▶ **EXERCISE INSTRUCTIONS**
Repeat exactly, and only, the lines from the one containing "Given: Click the WAN-2.2 star logo" through the end of the records.

##### RECORDS FOR THIS EXERCISE #####

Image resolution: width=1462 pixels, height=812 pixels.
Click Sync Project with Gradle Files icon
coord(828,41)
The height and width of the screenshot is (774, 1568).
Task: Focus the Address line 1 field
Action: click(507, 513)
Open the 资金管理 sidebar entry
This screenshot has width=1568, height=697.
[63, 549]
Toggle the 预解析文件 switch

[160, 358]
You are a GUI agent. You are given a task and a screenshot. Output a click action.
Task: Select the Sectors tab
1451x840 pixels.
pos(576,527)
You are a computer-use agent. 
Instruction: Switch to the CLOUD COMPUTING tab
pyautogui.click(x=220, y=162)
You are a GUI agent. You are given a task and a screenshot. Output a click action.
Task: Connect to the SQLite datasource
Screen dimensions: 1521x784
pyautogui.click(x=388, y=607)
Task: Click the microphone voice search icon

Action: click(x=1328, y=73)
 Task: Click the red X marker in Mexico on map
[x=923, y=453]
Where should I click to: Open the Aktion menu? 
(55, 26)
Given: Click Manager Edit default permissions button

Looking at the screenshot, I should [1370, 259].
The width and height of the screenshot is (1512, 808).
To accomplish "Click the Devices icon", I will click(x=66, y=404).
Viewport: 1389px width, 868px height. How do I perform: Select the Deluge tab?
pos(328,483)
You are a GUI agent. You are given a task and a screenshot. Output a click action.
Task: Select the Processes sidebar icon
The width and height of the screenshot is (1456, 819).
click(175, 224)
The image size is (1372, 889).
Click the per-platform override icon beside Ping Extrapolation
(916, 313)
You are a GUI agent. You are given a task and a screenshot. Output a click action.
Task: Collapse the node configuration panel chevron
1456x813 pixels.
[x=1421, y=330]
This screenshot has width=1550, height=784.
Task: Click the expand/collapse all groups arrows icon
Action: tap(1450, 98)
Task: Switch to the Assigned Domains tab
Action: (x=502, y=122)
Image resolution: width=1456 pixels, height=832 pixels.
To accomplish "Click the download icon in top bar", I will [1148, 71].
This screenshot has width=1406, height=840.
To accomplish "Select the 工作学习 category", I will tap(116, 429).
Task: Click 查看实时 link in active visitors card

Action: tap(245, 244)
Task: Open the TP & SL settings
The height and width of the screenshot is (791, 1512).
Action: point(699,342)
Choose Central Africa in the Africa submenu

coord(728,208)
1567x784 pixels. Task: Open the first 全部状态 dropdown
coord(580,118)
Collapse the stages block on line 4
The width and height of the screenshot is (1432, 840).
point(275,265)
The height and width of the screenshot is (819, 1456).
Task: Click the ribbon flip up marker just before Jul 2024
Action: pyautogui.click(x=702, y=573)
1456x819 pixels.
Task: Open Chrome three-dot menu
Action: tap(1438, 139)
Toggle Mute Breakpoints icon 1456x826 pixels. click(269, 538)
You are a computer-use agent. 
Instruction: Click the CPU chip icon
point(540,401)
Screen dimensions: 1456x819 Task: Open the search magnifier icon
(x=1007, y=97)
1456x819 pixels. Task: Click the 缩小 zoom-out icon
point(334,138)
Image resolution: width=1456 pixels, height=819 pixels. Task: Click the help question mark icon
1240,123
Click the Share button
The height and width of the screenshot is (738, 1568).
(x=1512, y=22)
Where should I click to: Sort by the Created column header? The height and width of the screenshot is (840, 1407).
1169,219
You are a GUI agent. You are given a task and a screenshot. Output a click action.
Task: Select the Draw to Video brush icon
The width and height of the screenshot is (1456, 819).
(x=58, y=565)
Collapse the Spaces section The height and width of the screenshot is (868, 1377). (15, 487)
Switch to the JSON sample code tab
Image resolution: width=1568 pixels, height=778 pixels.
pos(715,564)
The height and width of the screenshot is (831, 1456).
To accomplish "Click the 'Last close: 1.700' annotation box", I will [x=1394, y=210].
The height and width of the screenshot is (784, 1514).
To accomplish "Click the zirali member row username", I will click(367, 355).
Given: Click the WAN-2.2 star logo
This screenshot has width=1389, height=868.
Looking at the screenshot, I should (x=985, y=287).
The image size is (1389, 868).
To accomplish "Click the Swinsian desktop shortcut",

#####

▶ **ANSWER TO THIS PROBLEM**
Given: Click the WAN-2.2 star logo
This screenshot has width=1389, height=868.
Looking at the screenshot, I should (x=985, y=287).
The image size is (1389, 868).
To accomplish "Click the Swinsian desktop shortcut",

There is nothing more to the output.